++++ GIVEN RECORDS

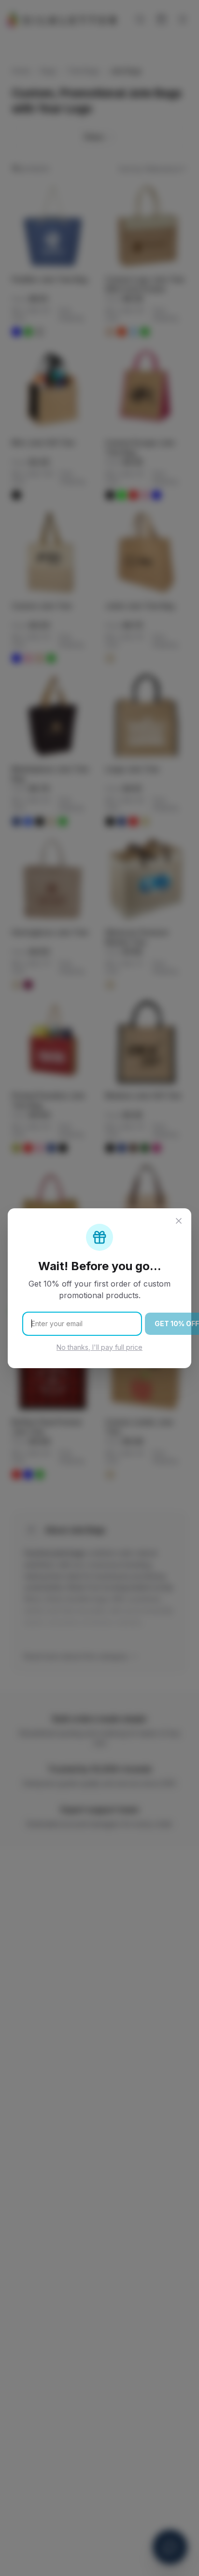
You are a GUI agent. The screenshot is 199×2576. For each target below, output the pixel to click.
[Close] (178, 1221)
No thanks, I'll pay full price (99, 1347)
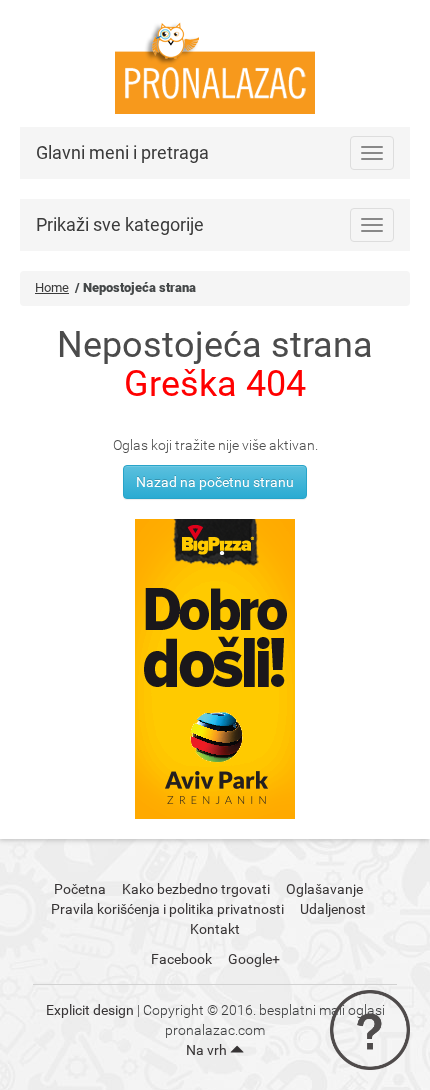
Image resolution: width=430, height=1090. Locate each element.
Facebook (181, 959)
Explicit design (90, 1010)
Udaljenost (333, 909)
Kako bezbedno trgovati (196, 889)
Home (52, 287)
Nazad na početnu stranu (215, 482)
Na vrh (208, 1050)
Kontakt (215, 929)
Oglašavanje (324, 889)
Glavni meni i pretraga (122, 152)
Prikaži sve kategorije (120, 224)
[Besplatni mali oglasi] (215, 62)
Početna (80, 889)
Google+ (254, 959)
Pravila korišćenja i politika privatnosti (167, 909)
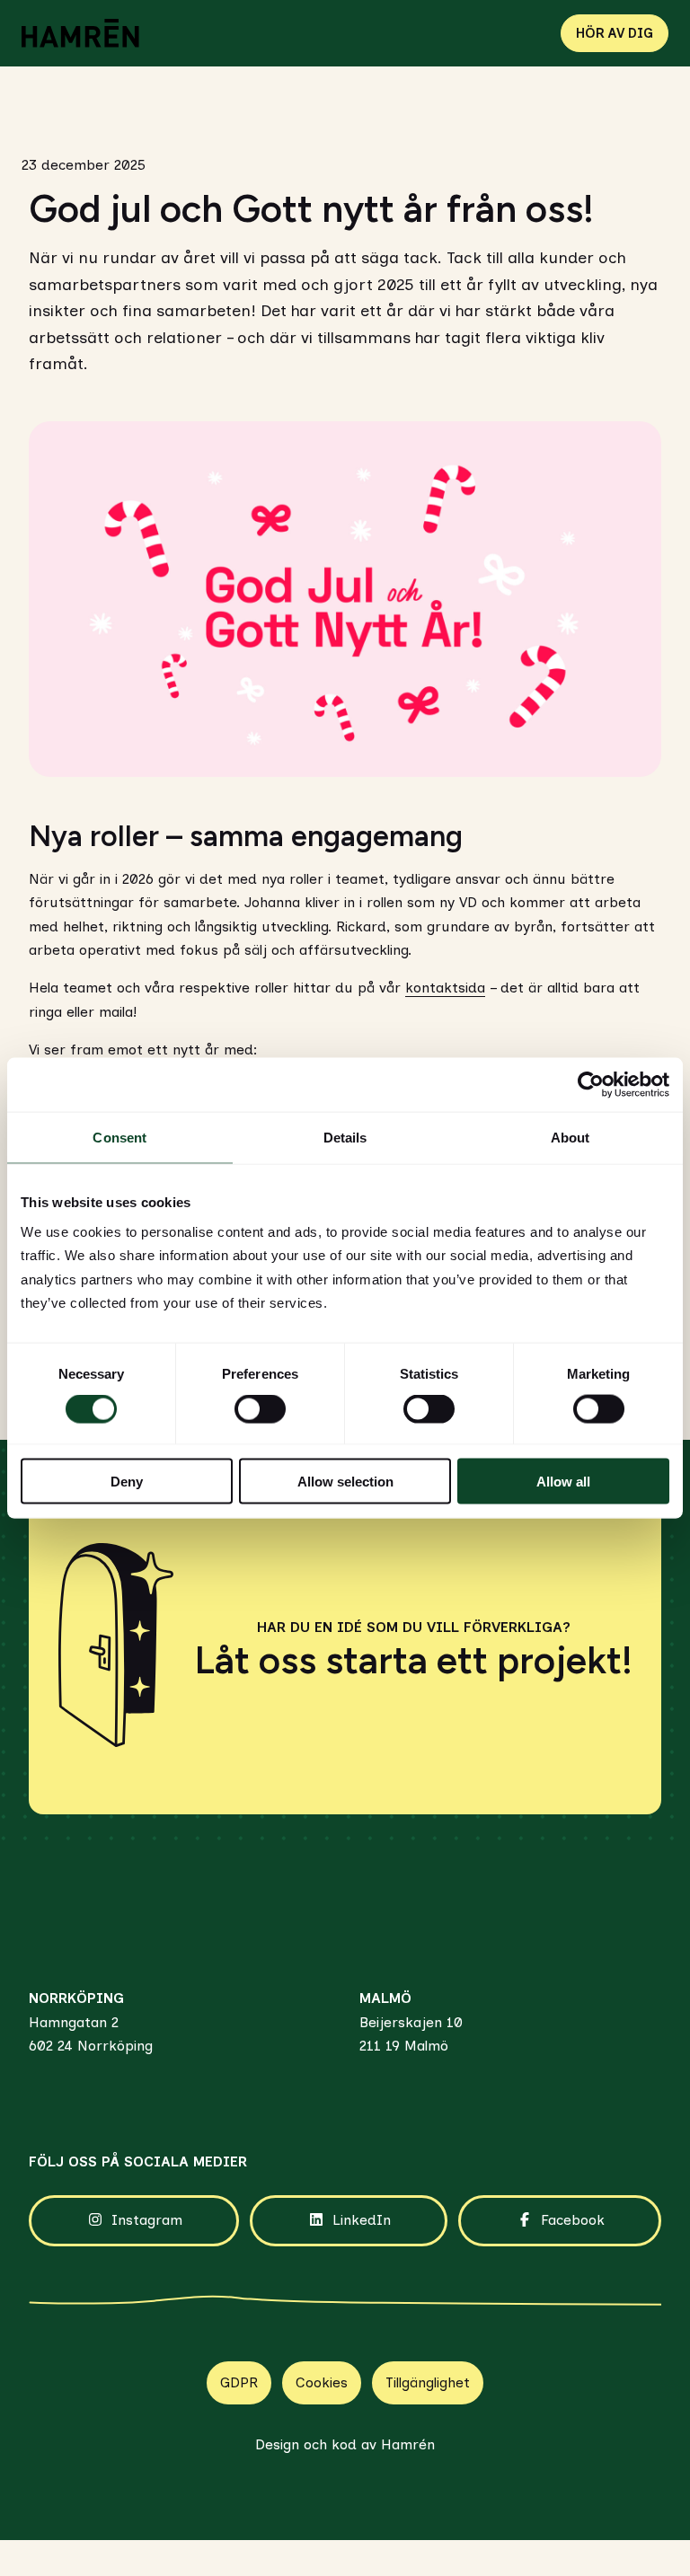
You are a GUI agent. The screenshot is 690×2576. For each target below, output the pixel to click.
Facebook (573, 2219)
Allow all (563, 1480)
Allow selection (345, 1480)
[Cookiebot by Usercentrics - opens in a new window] (590, 1085)
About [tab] (570, 1137)
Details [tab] (345, 1137)
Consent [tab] (119, 1137)
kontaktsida (445, 987)
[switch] (260, 1409)
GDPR (239, 2382)
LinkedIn (361, 2219)
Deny (127, 1480)
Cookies (322, 2382)
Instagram (146, 2219)
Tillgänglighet (427, 2382)
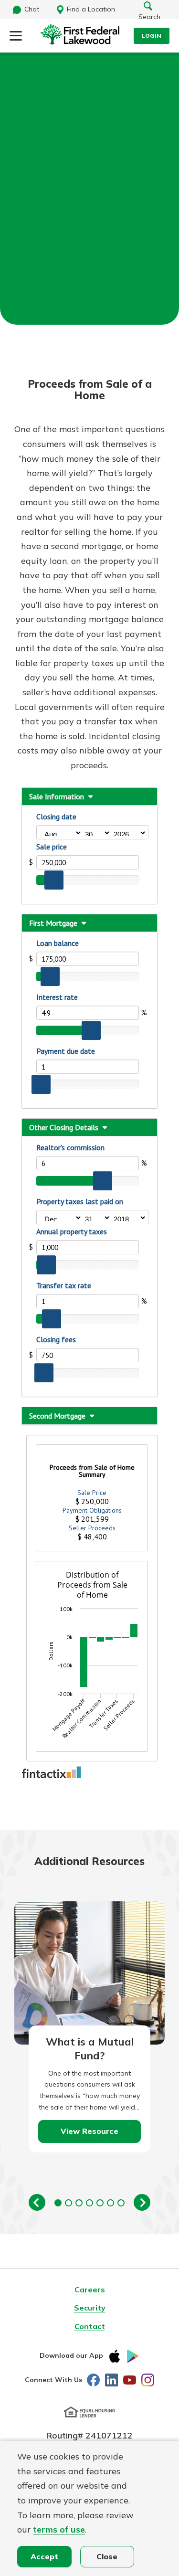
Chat (31, 9)
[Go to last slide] (37, 2202)
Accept (44, 2556)
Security (89, 2307)
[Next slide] (142, 2202)
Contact (89, 2326)
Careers (89, 2289)
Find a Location (91, 9)
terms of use (59, 2529)
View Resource (89, 2131)
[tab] (58, 2202)
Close (106, 2556)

++++++++

Output the entries exactly as they appear, with no pictures included.

# SOLUTION FOR THIS EXERCISE:
You are a GUI agent. The screenshot is 199×2576. For each target below, output the pixel to click.
[Close] (178, 1221)
No thanks, I'll pay full price (99, 1347)
Image resolution: width=430, height=1090. Locate each element.
Facebook (181, 959)
Explicit design (90, 1010)
Udaljenost (333, 909)
Kako bezbedno trgovati (196, 889)
Home (52, 287)
Nazad na početnu stranu (215, 482)
Na vrh (208, 1050)
Kontakt (215, 929)
Oglašavanje (324, 889)
Glavni meni i pretraga (122, 152)
Prikaži sve kategorije (120, 224)
[Besplatni mali oglasi] (215, 62)
Početna (80, 889)
Google+ (254, 959)
Pravila korišćenja i politika privatnosti (167, 909)
You are a GUI agent. The screenshot is 690×2576. For each target below, output the pixel to click.
Facebook (573, 2219)
Allow all (563, 1480)
Allow selection (345, 1480)
[Cookiebot by Usercentrics - opens in a new window] (590, 1085)
About [tab] (570, 1137)
Details [tab] (345, 1137)
Consent [tab] (119, 1137)
kontaktsida (445, 987)
[switch] (260, 1409)
GDPR (239, 2382)
LinkedIn (361, 2219)
Deny (127, 1480)
Cookies (322, 2382)
Instagram (146, 2219)
Tillgänglighet (427, 2382)
Chat (31, 9)
[Go to last slide] (37, 2202)
Accept (44, 2556)
Security (89, 2307)
[Next slide] (142, 2202)
Contact (89, 2326)
Careers (89, 2289)
Find a Location (91, 9)
terms of use (59, 2529)
View Resource (89, 2131)
[tab] (58, 2202)
Close (106, 2556)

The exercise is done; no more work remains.